I thought I was healthy, but my body kept telling me something was wrong. I quashed all symptoms with medication, Diet Coke, junk food, and alcohol. Soon, I was having trouble taking in deep breaths. Walking became difficult. My hair was falling out, but my family doctor said everything was fine.
Migraines struck me with increasing frequency. The big toe on my left foot ached, as did my kidneys. My body began to reject foods I had been eating for my entire life. Rashes and hives appeared all over my body when I ate coconut or cheese. No matter what I did, I felt tired, so very exhausted. I had no energy to write. Sleeping became my favourite pastime. Depression threatened to make my world small and dark.
One day, when I thought I was doing better, I shat blood. I knew then I had to make changes. If I didn’t stop to ask myself what I wanted, I was going to get sicker. When I slowed down to listen to my body and let my mind be still, I discovered that the thing I wanted most was to heal. I needed to be well so that I could write again.
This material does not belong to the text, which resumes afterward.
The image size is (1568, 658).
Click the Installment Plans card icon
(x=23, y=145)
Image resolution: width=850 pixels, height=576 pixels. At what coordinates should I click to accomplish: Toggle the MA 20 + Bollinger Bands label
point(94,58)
I have a theory that writing is what saved me from going insane before I figured out how to best handle suffering. Without this creative outlet, I probably would have had a mental health crisis years ago. It’s kind of like how Kanye West turns to music to channel his demons. Somehow, I needed to clear the fog I felt every time I sat down at the computer. There had to be solution.
The flesh and how it can fail us — this has been my obsession since last November. I love blogs where people detail their health journeys down to facial warts and pus oozing from old wounds. Raw honesty delights me. I’d like to do the same, so I am going to document my experience here and share what I am learning.
I have another wish: I want you to be well enough to make work. What books or songs or movies or paintings or performances are missing from the world because many of us are too unwell to deliver on our fantastic ideas?
My plan is to post book reviews, resources, recipes, and wellness tips. I know that not everyone has the privilege to eat organic food and supplements or buy high power blenders for smoothies, so I will do my best to focus on change that doesn’t require a massive outlay of cash. We all deserve to be well, no matter who we are and how we experience the world.
Most of the time I don’t share that much about myself online. Being vulnerable doesn’t come easy to me. But last month, before returning to Vancouver for medical appointments, I posted on Facebook that I was having health issues and might only be up for walks and tea during my visit home. I worried that this was an overshare, a total bore, and that I should stick to posting videos of cats playing the saxophone. Instead, I received so many loving comments and personal messages from friends, some of whom I haven’t spoken to in years. People were happy to plan picnics rather than meet in bars. All I had to do was be honest.
This show of support made me understand that no one heals alone, that we need a community behind us to reach our goals. That night, with this swell of kindness enveloping me, I was sure that I would be well again.